### Задание
Перепишите фрагмент записей, который начинается строкой с "The width and height of the screenshot is (2576, 1288)." и заканчивается строкой с "center [1534, 747].", подставив "image" вместо "screenshot". Остальной текст фрагмента оставьте без изменений.

### Извлечённые записи
◆ ◆ ◆ ◆ ◆

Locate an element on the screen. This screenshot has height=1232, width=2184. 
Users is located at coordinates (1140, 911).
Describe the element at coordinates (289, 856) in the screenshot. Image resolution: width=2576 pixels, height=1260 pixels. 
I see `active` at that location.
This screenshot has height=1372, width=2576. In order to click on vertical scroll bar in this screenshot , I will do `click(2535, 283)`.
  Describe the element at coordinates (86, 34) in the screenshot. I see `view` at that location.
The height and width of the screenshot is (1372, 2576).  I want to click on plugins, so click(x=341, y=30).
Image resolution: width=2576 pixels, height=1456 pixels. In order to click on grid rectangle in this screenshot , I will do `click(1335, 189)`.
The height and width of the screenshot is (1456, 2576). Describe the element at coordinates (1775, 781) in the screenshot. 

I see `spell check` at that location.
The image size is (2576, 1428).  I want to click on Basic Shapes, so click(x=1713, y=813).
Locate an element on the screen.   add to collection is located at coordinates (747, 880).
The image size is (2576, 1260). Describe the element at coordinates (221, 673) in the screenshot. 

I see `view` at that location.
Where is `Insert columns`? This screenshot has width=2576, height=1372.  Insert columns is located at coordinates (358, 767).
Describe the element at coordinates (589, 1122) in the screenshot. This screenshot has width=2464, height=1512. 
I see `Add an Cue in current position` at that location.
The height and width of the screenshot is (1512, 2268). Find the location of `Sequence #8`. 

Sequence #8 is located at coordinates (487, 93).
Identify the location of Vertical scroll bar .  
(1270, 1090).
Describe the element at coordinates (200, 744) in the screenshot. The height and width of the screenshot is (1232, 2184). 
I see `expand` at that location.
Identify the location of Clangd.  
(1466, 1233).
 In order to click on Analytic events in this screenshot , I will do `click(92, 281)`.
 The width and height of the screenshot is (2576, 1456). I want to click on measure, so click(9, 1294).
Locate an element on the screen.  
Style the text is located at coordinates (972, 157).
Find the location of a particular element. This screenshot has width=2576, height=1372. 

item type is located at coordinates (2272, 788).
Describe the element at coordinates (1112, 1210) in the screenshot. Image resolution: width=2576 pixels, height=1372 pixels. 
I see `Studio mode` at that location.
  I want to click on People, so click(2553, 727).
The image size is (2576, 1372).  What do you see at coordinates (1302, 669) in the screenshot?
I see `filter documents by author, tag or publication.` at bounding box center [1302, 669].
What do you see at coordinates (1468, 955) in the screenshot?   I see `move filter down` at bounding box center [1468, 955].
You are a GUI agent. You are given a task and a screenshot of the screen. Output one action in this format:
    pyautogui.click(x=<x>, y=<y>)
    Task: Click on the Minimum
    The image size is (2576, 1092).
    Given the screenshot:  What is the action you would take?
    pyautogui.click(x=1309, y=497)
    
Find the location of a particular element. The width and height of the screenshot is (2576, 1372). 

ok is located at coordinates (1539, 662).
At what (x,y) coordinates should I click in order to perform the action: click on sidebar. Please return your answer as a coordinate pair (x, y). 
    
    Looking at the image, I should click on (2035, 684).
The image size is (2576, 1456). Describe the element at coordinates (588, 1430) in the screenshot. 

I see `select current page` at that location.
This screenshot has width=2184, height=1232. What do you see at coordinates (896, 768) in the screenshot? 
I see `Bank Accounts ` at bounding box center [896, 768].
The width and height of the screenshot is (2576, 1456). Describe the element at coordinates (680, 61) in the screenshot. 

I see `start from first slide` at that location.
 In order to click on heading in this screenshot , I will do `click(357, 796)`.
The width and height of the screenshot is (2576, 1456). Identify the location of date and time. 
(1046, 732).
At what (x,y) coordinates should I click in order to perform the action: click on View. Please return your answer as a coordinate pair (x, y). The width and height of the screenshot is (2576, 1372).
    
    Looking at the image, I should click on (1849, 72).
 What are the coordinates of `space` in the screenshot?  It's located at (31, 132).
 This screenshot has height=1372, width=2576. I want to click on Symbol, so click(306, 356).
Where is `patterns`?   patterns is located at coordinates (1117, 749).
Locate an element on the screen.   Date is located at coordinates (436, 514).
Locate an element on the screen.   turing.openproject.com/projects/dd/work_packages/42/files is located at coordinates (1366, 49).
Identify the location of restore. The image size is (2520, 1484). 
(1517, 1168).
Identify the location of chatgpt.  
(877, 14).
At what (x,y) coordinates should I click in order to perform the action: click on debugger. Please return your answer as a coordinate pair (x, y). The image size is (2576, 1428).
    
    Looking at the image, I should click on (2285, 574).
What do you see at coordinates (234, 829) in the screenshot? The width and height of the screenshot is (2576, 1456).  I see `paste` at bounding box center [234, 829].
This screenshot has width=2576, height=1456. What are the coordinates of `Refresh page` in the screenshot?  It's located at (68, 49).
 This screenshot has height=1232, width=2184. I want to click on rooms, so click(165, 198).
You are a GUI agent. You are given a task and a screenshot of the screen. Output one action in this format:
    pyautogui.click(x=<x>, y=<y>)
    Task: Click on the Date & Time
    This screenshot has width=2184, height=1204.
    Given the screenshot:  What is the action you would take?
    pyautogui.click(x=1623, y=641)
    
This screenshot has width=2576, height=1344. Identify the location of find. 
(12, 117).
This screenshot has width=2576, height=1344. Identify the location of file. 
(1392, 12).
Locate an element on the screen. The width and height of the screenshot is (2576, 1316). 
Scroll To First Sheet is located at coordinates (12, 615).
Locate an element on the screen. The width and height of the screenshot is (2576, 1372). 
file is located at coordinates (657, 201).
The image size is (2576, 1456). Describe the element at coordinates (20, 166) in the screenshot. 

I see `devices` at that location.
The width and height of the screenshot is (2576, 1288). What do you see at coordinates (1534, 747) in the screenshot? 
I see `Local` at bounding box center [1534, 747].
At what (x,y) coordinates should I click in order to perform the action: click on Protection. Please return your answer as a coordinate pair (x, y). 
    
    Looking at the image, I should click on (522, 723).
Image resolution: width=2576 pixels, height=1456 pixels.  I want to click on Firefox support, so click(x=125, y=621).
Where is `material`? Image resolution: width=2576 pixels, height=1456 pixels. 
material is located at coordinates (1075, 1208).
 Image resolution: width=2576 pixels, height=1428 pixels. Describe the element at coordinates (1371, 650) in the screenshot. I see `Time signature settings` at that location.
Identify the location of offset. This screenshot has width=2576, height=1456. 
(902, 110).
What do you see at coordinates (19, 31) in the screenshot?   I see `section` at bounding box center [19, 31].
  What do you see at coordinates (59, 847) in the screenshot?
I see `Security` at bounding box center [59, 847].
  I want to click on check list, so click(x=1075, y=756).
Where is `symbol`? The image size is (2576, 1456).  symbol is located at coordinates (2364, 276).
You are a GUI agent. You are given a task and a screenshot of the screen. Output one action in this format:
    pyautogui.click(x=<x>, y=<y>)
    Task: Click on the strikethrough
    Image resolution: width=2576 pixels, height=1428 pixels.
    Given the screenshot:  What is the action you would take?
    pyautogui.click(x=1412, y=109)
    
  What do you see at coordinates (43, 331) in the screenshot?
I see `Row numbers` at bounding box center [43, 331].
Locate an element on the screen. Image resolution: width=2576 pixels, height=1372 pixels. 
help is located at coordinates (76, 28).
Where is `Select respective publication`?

◆ ◆ ◆ ◆ ◆

### Решение задания
The width and height of the image is (2576, 1288). What do you see at coordinates (1534, 747) in the image? 
I see `Local` at bounding box center [1534, 747].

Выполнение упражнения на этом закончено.